▶ **WHAT YOU SHOULD DO**
With the line containing "The image size is (1000, 625)." as the first and the final line of the entries as the last, repeat exactly the lines in that span, including both.

▶ **DATASET ENTRIES**
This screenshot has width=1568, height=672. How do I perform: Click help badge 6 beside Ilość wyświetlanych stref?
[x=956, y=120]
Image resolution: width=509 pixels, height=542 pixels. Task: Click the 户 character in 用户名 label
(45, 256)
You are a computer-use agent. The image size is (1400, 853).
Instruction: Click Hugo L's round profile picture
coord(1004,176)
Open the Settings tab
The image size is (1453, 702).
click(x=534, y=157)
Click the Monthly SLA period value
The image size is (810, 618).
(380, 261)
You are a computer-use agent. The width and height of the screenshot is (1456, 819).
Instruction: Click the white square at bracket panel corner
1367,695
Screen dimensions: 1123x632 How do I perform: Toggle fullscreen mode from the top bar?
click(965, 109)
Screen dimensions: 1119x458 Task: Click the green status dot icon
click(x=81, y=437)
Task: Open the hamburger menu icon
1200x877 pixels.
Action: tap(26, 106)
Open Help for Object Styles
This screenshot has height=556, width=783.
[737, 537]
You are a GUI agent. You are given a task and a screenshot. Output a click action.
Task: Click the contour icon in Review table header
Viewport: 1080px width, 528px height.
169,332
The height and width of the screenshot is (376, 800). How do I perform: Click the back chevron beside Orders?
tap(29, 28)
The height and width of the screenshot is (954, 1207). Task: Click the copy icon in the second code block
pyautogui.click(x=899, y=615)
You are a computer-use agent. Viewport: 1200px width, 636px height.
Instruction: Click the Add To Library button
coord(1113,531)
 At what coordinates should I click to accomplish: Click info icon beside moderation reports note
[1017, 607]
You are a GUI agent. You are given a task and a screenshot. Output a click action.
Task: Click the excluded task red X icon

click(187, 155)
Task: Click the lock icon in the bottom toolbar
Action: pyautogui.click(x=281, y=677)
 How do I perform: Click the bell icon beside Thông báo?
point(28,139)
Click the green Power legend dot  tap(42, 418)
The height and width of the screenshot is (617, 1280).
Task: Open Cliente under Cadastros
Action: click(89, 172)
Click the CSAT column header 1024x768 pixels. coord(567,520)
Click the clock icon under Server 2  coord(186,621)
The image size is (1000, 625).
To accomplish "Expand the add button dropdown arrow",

▶ **RESPONSE BOX**
The image size is (1000, 625).
To accomplish "Expand the add button dropdown arrow",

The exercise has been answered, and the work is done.